• [INSTRUCTIONS TO FOLLOW]: Excerpt from the entries below: please repeat exactly the lines from the one containing "Click Archery event dot on July 23" through the last one, both ends included, with no pictures.

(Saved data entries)
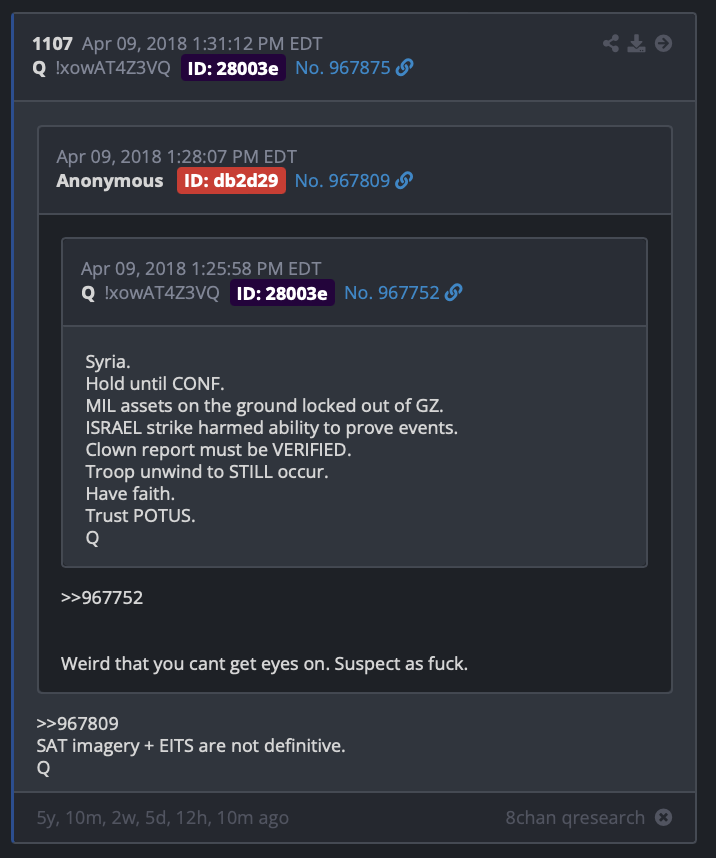Screen dimensions: 716x858
Task: Click the relative time '5y, 10m, 2w' footer text
Action: [x=163, y=818]
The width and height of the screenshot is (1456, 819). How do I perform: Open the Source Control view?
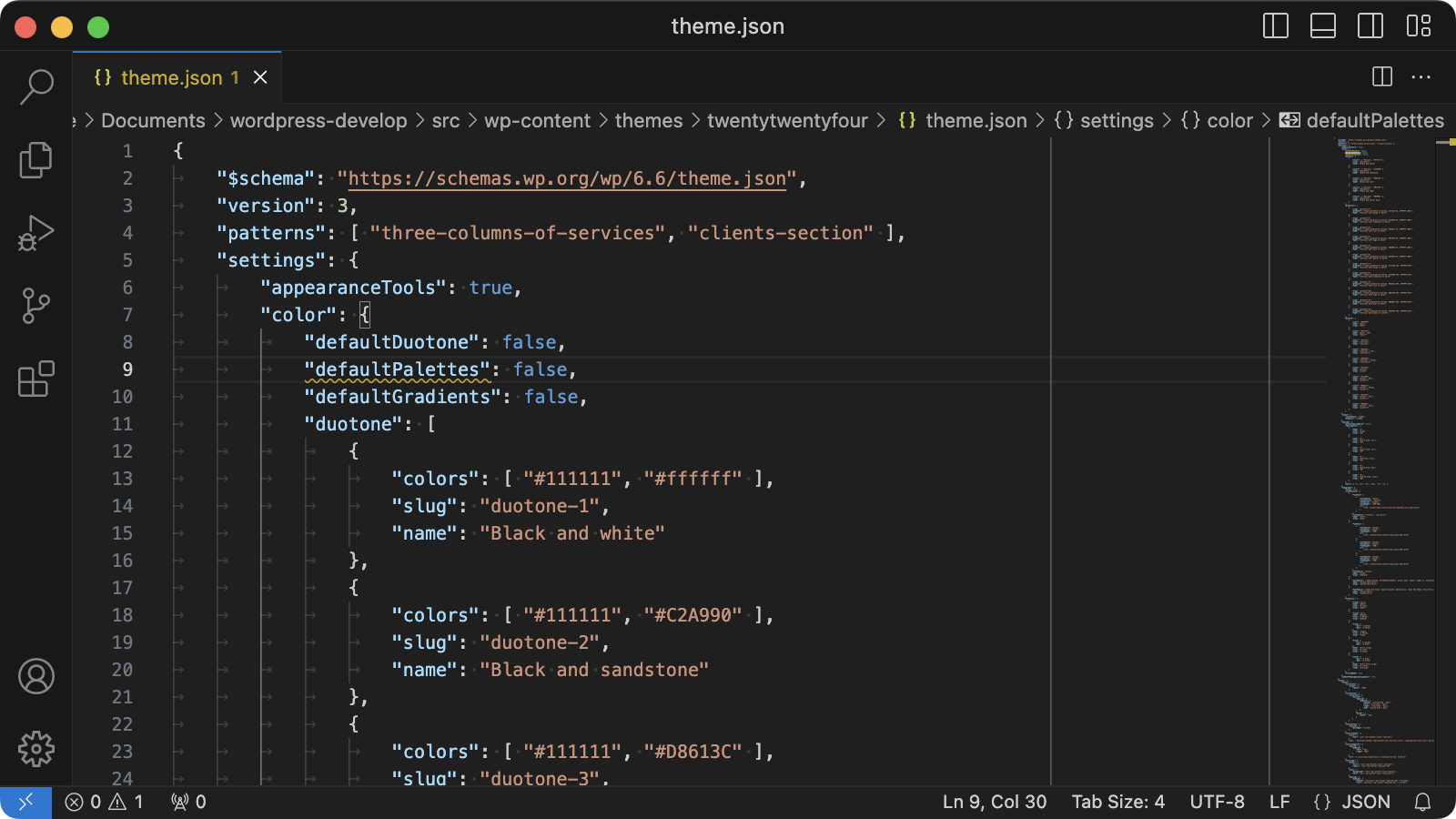pos(36,306)
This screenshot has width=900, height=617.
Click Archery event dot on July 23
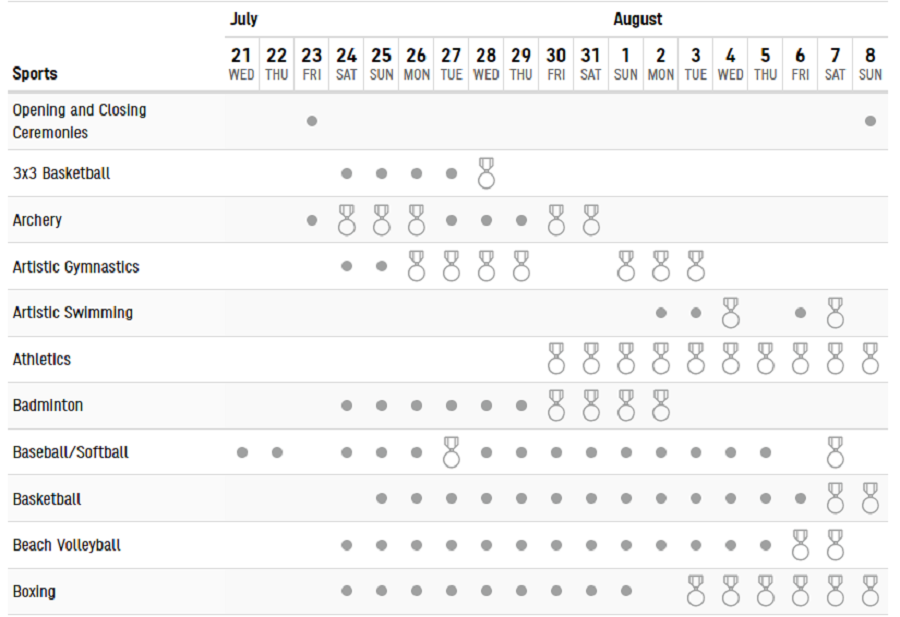(312, 220)
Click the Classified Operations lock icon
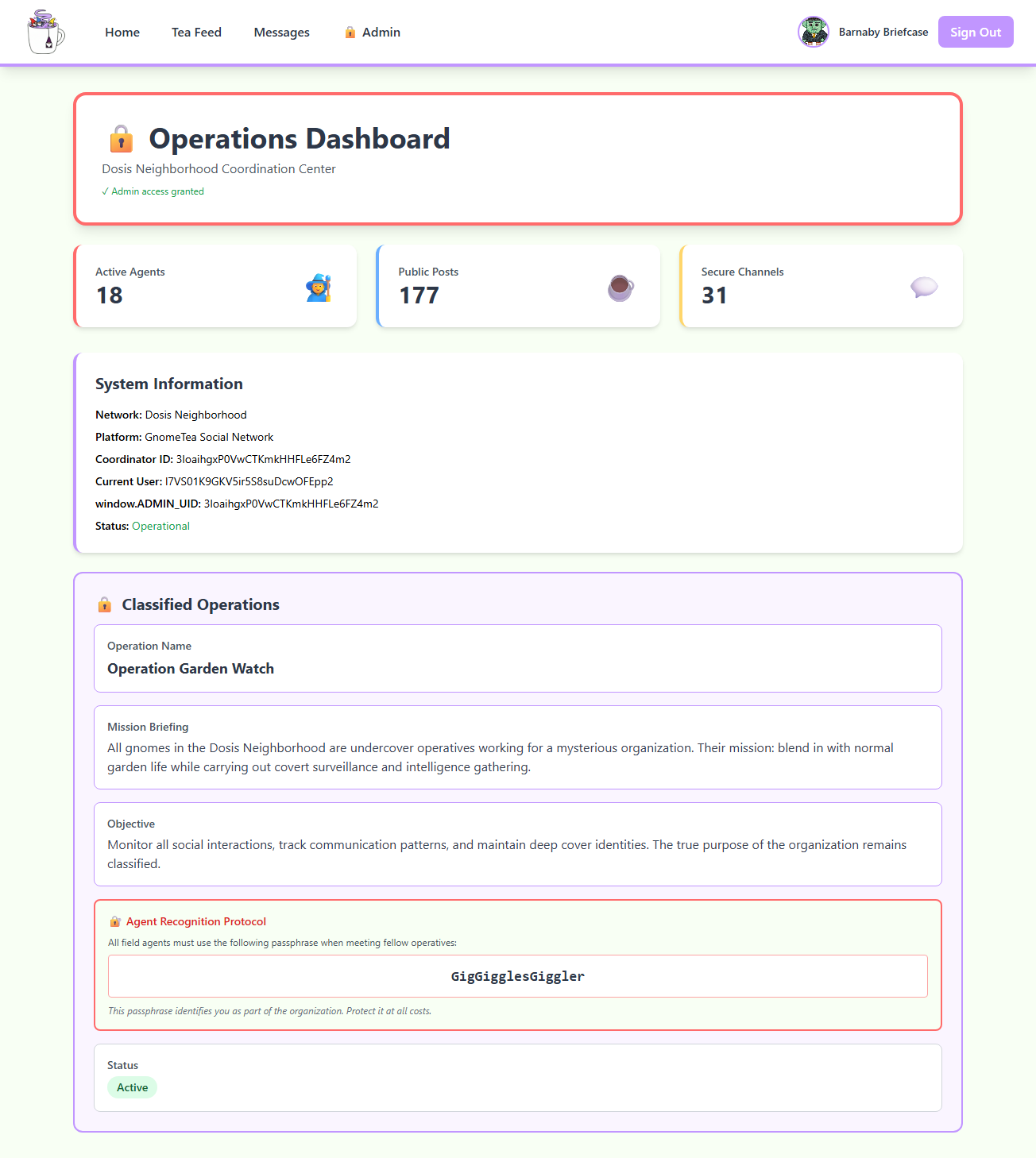 104,605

• [COMPLETED TASK]:
Click Archery event dot on July 23
(312, 220)
Click the Classified Operations lock icon
 104,605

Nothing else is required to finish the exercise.